Ai sindaci il vento piace perché rappresenta una piccola pensione sociale collettiva. Pochi soldi, ma cash, ora che le casse sono vuote. E grazie a quegli industriali che fittano terreni (e coscienze) c'è una fatica in meno da fare: pensare, organizzarsi, cercare il partner, produrre in proprio. È troppo complicato, troppo impegnativo sviluppare un'economia locale fondata sull'energia sostenibile e rinnovabile. Meglio appaltare tutto in cambio di un obolo. Lo Stato ha semplicemente abdicato al suo dovere. Senza mai indicare, valutare, ammettere o respingere, proporre e magari mitigare l'impatto ambientale, dire no qualche volta alle pale. No, qui no. Lì invece sì. Senza cura per il bene di tutti, senza amore per il territorio.
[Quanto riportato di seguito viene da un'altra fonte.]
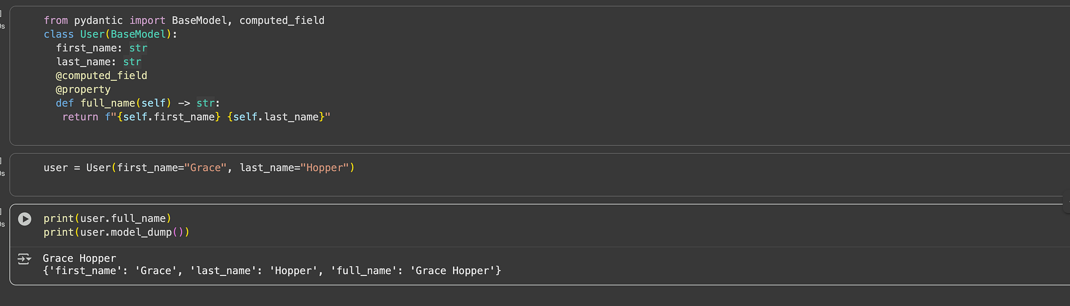This screenshot has width=1070, height=306.
Task: Place cursor on print(user.full_name) line
Action: [108, 219]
Lo Stato ha semplicemente chiuso gli occhi davanti al più grande scandalo di questo inizio secolo.
Antonello Caporale, uno dei più seguiti giornalisti di inchiesta, attraverso alcune storie esemplari, in cui si alternano duri toni di denuncia e accenti lirici, ci propone una ricostruzione lontana da ogni forzatura ideologica, dove le vicende dell'eolico finiscono per rivelare la malattia endemica dell'Italia e più ancora il destino a cui è condannato il Sud: bruciare la propria ricchezza senza nemmeno averla riconosciuta.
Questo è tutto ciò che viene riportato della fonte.